(Collected data entries)
# # #

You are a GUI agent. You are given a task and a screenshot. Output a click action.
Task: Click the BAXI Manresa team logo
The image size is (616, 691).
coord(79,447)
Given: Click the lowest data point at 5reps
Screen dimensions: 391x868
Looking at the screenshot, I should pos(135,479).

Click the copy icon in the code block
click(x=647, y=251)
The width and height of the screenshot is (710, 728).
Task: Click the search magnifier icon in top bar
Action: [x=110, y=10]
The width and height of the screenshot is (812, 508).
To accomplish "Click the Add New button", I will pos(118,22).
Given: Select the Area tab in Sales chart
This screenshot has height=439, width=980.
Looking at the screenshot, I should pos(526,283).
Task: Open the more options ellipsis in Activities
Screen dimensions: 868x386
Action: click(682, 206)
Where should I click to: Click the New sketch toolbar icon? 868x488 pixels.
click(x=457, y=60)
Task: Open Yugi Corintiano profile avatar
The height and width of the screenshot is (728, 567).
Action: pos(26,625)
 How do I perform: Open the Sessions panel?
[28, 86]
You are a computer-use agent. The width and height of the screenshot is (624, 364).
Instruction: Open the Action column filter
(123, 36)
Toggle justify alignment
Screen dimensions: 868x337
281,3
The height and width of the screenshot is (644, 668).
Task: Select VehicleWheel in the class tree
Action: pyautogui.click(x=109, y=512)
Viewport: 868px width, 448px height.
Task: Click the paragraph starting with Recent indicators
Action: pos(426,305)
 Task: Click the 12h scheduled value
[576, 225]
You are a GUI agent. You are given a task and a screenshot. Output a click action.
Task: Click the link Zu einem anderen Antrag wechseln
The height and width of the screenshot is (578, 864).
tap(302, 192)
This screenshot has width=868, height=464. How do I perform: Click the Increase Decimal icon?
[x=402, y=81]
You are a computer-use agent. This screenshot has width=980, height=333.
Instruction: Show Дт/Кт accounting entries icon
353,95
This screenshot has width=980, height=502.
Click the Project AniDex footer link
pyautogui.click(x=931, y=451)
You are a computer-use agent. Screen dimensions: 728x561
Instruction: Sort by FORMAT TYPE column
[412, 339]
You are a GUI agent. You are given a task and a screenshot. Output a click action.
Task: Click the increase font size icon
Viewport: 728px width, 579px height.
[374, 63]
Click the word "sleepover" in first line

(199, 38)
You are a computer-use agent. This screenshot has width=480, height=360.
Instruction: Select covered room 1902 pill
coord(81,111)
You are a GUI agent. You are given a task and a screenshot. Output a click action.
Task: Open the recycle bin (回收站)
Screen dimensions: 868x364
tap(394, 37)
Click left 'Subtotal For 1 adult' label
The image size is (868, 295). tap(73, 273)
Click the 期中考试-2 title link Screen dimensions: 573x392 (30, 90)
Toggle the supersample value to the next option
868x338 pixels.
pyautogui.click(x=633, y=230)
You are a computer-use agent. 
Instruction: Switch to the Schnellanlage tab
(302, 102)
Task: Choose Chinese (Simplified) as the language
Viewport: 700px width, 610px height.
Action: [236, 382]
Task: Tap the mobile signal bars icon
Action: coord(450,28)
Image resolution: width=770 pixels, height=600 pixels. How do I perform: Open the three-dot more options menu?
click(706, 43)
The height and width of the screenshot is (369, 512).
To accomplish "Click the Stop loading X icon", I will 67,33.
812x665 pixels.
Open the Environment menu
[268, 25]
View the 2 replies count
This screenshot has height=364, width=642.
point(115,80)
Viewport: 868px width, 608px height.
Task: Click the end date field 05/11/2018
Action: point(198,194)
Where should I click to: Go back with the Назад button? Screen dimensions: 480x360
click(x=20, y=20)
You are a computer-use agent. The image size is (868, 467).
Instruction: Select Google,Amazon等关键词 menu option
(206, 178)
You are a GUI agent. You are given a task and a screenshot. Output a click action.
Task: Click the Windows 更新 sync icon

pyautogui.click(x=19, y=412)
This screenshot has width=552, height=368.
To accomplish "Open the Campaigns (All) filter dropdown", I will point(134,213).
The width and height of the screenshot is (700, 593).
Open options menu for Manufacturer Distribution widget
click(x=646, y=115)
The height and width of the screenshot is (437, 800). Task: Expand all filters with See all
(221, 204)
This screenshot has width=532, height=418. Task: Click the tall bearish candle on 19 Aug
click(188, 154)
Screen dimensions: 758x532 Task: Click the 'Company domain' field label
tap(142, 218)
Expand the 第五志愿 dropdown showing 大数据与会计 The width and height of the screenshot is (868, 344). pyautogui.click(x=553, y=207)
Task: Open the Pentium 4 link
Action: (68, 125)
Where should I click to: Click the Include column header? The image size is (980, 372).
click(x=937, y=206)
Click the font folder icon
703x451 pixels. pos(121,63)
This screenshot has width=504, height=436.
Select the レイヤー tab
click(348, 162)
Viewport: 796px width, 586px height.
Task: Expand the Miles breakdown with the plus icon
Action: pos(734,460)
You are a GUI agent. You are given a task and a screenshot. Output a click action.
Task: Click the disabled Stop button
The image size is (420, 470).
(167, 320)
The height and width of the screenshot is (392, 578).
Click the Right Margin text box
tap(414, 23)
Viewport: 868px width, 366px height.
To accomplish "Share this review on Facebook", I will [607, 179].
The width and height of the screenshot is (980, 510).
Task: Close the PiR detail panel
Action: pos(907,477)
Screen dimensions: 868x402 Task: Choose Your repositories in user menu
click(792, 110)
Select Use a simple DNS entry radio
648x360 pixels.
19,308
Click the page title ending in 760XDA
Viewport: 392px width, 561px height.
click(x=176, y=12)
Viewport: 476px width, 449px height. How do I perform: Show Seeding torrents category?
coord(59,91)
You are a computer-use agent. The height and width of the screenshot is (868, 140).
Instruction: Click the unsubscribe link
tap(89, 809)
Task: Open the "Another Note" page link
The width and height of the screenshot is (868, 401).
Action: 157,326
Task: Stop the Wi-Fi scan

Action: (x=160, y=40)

# # #

Beginning at the line above that contains "You are a computer-use agent. The image", return each line exactly through the line that contains "The width and height of the screenshot is (700, 593).", and no others.

> [Exercise output]
You are a computer-use agent. The image size is (868, 467).
Instruction: Select Google,Amazon等关键词 menu option
(206, 178)
You are a GUI agent. You are given a task and a screenshot. Output a click action.
Task: Click the Windows 更新 sync icon

pyautogui.click(x=19, y=412)
This screenshot has width=552, height=368.
To accomplish "Open the Campaigns (All) filter dropdown", I will point(134,213).
The width and height of the screenshot is (700, 593).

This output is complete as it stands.